Over the past two decades, Vietnam’s GDP per capita has grown ninefold. Concurrently, its agricultural sector has transformed to a strong commercial orientation. At the same time that the share of agriculture in GDP fell from 24.5 percent to 12.6 percent, agricultural value-added grew sixfold from USD 7.5 bn to USD 46 bn (World Bank, 2022). This suggests that Vietnam could provide contemporary insights into agricultural innovation coinciding with – and possibly contributing to –economic growth.
Vietnam is also a high-priority country for CGIAR research. Since 2021, the Standing Panel on Impact Assessment (SPIA) has been conducting a country study of the impact of CGIAR-related agricultural innovations in Vietnam. As in the other countries where this country-level approach was pioneered and developed, this process began with desk research and key informant interviews to generate a stocktake or information about all CGIAR-related innovations that may have been disseminated or adopted at scale. From a longlist of 79 innovations across multiple domains, the SPIA Vietnam team found indications that 18 may have diffused at scale.
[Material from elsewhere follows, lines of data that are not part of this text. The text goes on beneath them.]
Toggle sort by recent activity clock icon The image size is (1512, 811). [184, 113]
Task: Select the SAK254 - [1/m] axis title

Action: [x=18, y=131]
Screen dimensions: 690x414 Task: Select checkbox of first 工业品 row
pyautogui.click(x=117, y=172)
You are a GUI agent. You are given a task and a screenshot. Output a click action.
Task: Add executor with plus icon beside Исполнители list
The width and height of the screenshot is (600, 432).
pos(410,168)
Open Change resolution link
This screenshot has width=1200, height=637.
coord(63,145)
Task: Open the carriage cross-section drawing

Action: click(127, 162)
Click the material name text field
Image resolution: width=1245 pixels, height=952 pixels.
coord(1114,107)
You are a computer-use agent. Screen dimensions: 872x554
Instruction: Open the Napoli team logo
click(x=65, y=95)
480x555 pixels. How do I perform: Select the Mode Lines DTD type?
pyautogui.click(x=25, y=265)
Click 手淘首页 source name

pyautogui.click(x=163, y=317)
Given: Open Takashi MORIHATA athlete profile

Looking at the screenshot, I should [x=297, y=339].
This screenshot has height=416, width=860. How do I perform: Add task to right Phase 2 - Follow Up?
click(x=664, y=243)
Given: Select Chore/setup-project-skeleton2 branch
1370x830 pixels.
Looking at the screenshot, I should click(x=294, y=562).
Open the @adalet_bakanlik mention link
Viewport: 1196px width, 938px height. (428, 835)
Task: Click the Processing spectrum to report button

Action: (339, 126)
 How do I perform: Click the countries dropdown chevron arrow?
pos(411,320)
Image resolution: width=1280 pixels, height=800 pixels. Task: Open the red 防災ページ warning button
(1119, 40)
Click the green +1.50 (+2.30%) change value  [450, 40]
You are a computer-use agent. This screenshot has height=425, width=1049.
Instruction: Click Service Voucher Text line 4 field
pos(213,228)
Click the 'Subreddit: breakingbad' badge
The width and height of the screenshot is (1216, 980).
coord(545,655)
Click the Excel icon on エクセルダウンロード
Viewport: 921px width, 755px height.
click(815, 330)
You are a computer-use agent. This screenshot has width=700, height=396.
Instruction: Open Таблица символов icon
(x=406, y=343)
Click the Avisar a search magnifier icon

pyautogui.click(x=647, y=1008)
A key determinant of an innovation’s impact is its reach, or the number of individuals who adopt or otherwise benefit from it. To obtain high-quality estimates of the reach of CGIAR-related innovations in Vietnam, we have collaborated with the General Statistics Office (GSO) since 2022 to incorporate new modules into the annual, nationally representative Vietnam Household Living Standards Survey (VHLSS). In the VHLSS 2022, 32,340 rural households in 2,156 enumeration areas (EAs) were interviewed. The VHLSS sample follows a rotating panel design at the EA level, making it possible to build a panel of households over time. Newly integrated modules include questions designed to measure Vietnamese farmers’ adoption of a variety of different CGIAR-related innovations, comprising improved rice, cassava, and tilapia varieties, sustainable intensification practices in rice cultivation, and climate change adaptation and water-saving practices in rice and coffee. SPIA incorporated questions about 10 innovations in the VHLSS 2022, and this report presents our preliminary findings about 6 of these. Thus, this first report is a partial study of the reach of CGIAR in Vietnam, with a broader range of innovations to be covered in later rounds of survey data collection and reporting.